Joshua Keel

Sh*t Happens

February 9, 2020

What do you do when failure occurs? When circumstances go awry and you experience some negative consequence you didn’t see coming? When things get seriously un-fun?

There are two well-worn paths we humans trod when shit happens—we either find someone to blame (often ourselves), or we take responsibility and move forward in a constructive manner.

The Problem With Blame

For years, I blamed myself for all kinds of things: not eating the right food, not doing the right exercises, not dressing the right way, not thinking the right thoughts and so on. Whenever someone even hinted that I may have done something in a less-than-ideal manner, I blamed myself. Harshly. I felt their (real or imagined) wrath come crashing down on my head.

Over time, I started to understand a few key points about blame and responsibility:

  1. We’re all just doing the best we can. The twins of nature and nurture have saddled some of us with more obstacles than others.

+--

SET EXERCISE 1:
Render the entries from the line containing "The height and" down to the line containing "(x=1366, y=705)" as a Markdown table with the columns Row and Line, leaving out blank lines and the pictures.
The entries that come next are unrelated to the essay on blame and responsibility.

DATA ENTRIES:
+--

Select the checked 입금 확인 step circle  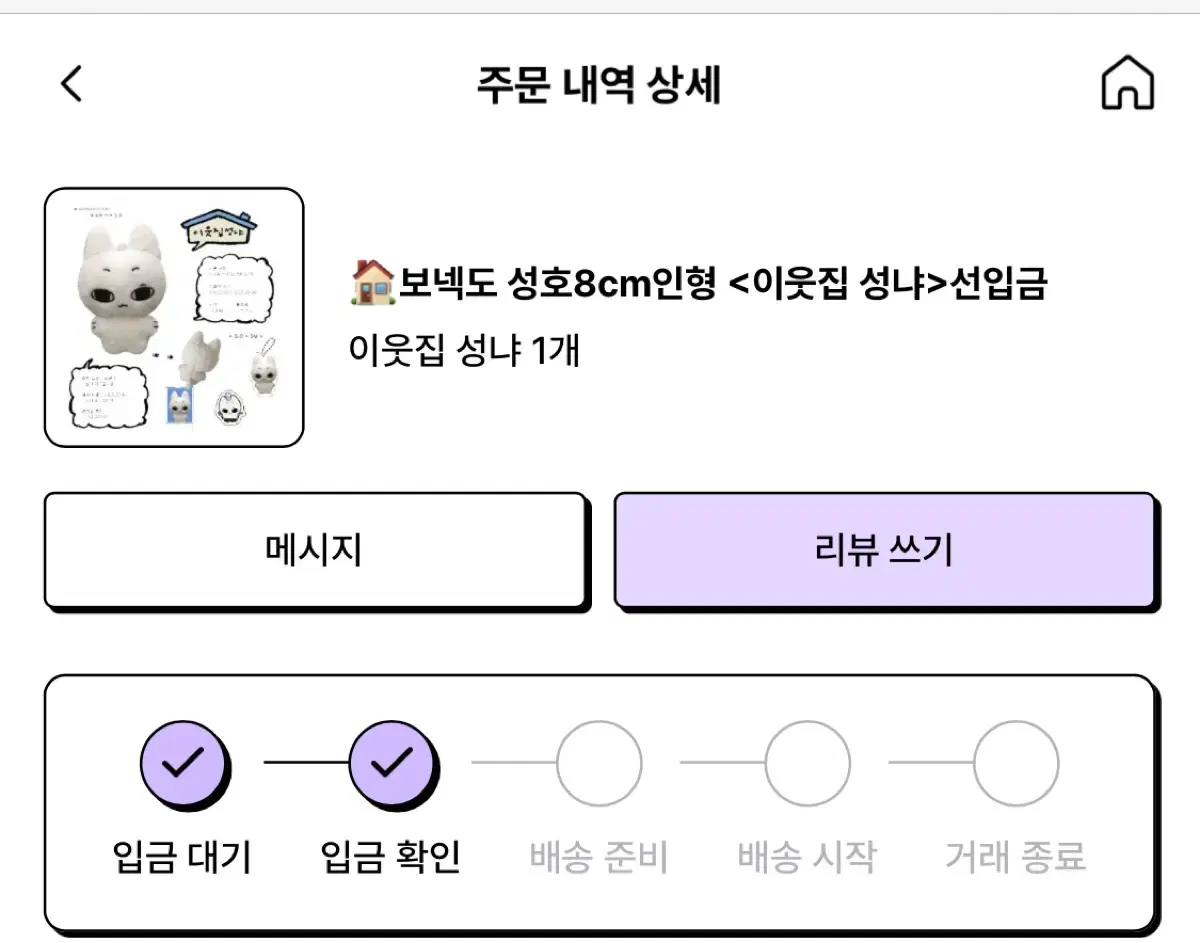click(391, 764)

+--

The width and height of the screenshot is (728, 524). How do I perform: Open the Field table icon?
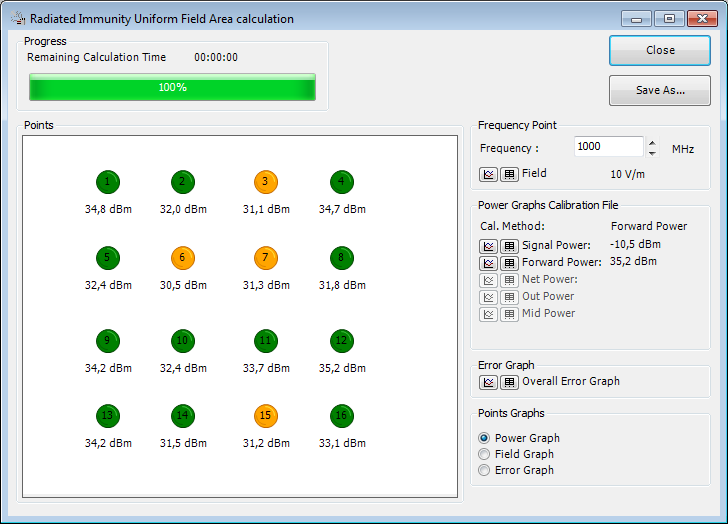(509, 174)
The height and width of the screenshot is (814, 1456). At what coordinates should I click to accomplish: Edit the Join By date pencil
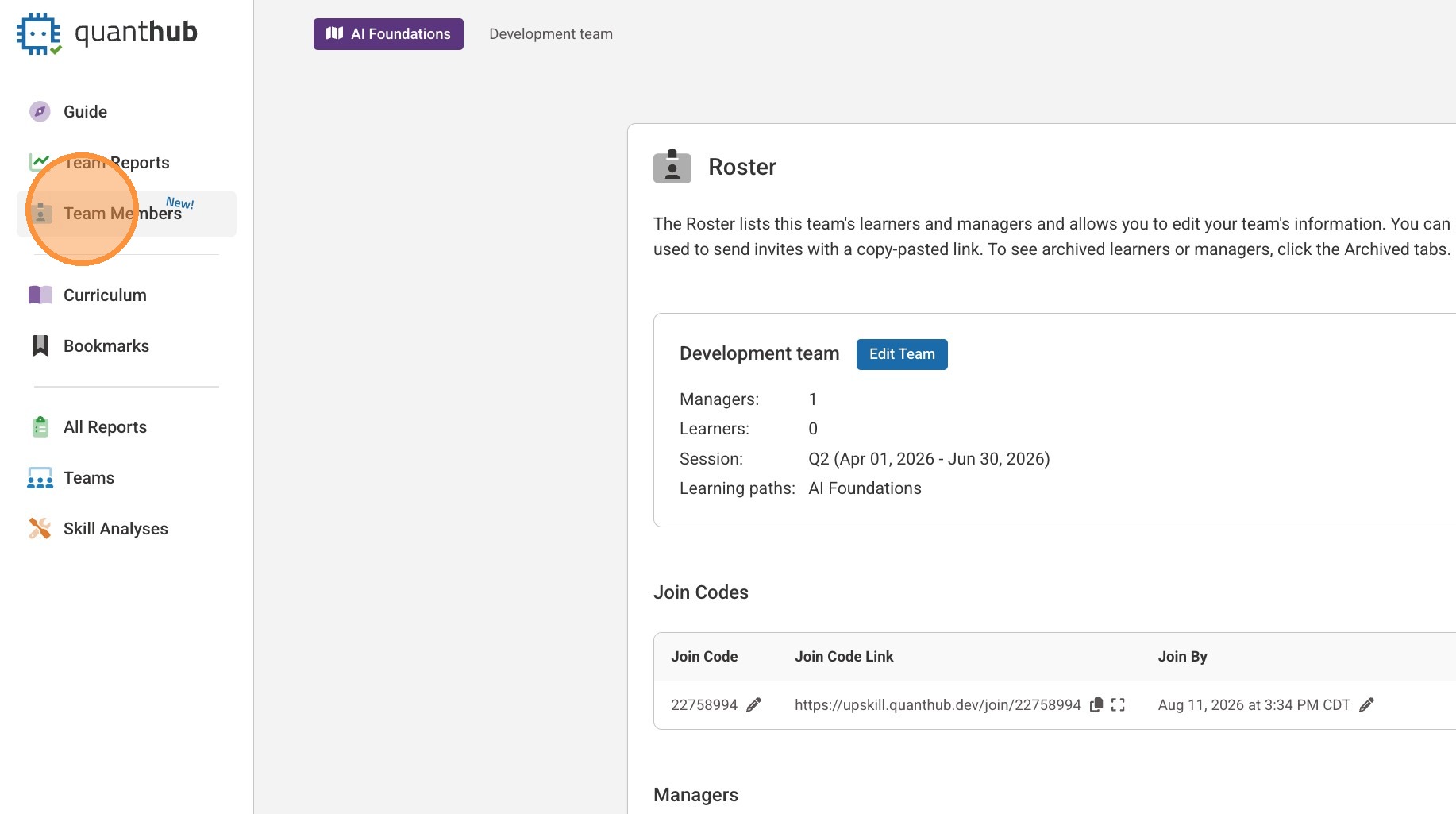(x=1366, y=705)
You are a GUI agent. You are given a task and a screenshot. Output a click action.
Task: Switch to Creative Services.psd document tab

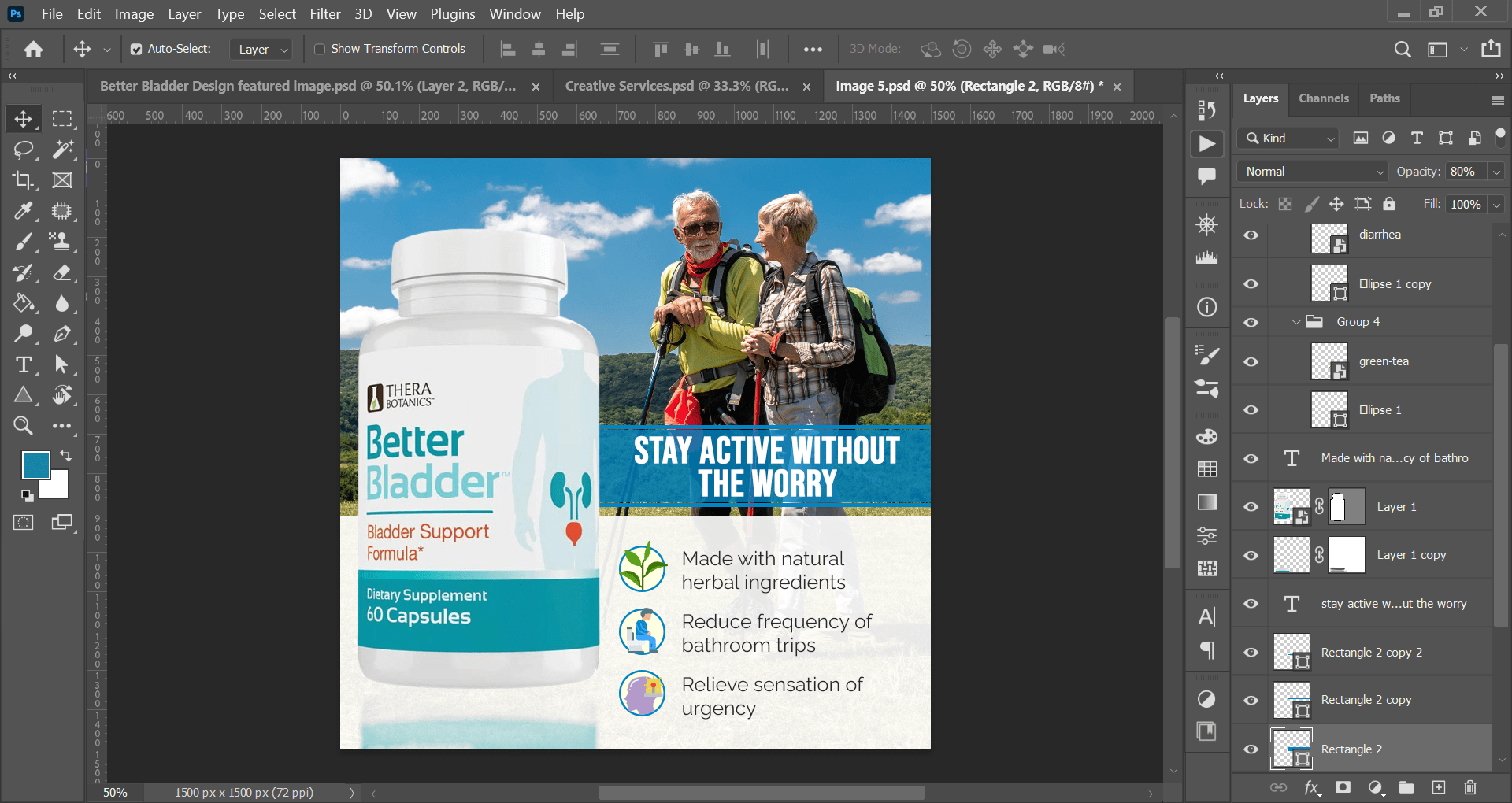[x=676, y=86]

+--

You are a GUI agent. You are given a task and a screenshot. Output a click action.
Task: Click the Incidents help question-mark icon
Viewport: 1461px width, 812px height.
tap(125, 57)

+--

SET EXERCISE 2:
Write the next part of the essay on blame and responsibility, picking up right after its last sentence.

REPLY 1:
| Row | Line |
|---|---|
| 1 | The height and width of the screenshot is (814, 1456). At what coordinates should I click to accomplish: Edit the Join By date pencil |
| 2 | (x=1366, y=705) |

REPLY 2:
  2. Just because I am responsible for creating a problem doesn’t mean I am wrong in a fundamental way.
  3. Blame, in the sense of assigning guilt and paving the way for punishment, is unhelpful. What’s called for instead is taking responsibility.

Blame is a way to point fingers, at someone else or yourself, as a way of scapegoating and ignoring the real problem to be faced: where do we go from here?

When we blame ourselves—when we feel ashamed and fucked up—we are subtly bypassing the problem of how to change our own behavior, how to make better decisions in the future.

The Body Machine

Sometimes I find it helpful to think of my body as a machine, a sort of separate entity, lumbering and stupid. It responds to its inputs in a complex and sometimes unpredictable manner, but over time it can be trained. It can be gently prodded into alignment with behavioral goals.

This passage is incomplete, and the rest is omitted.